Проходят дни. Я ни с кем не вижусь. Начинаю бояться вечернего звонка мужа, и не только потому, что он примется рассказывать многочисленные новости о такой далекой для меня сейчас жизни в Лос-Анджелесе, о людях, которых он встретил, о письмах, которые требуют ответа, но и потому что он спросит, чем я занималась, неловко посоветует выбраться из дома, съездить в Сан-Франциско или Беркли. Вместо этого я еду через мост на семейное кладбище. С моего последнего приезда там побывали вандалы, памятники разбиты и повалены на сухую траву. Однажды я видела в ней гремучую змею, и поэтому не выхожу из машины; сижу и слушаю радио, где крутят кантри-энд-вестерн. Позже отвожу отца на ранчо, которое он выстроил у подножья холмов. Пастух зовет нас на собрание, которое состоится через неделю, и, хотя я точно знаю, что к тому времени уже буду в Лос-Анджелесе, я всё равно обтекаемо, как заведено в моей семье, отвечаю, что приеду. Добравшись до дома, рассказываю о поваленных памятниках на кладбище. Мать пожимает плечами.

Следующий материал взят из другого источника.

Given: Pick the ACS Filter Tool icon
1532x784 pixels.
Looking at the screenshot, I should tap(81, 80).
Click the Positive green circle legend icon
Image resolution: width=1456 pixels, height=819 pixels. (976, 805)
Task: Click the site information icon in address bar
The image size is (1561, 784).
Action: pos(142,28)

Иду в гости к двоюродным бабушкам. Меня принимают то за мою кузину, то за дочь одной из них, умершую в молодости. Мы вспоминаем историю, приключившуюся с нашим родственником, которого мы не видели с 1948 года, и меня спрашивают, нравится ли мне в Нью-Йорке. Я переехала в Лос-Анджелес три года назад, но отвечаю, что нравится. Ребенку протягивают растительный леденец, а мне – доллар на какой-нибудь «гостинец». Вопросы теряются на извилистых тропинках разговора и остаются без ответов, дочь играет с клубами пыли в лучах послеполуденного солнца.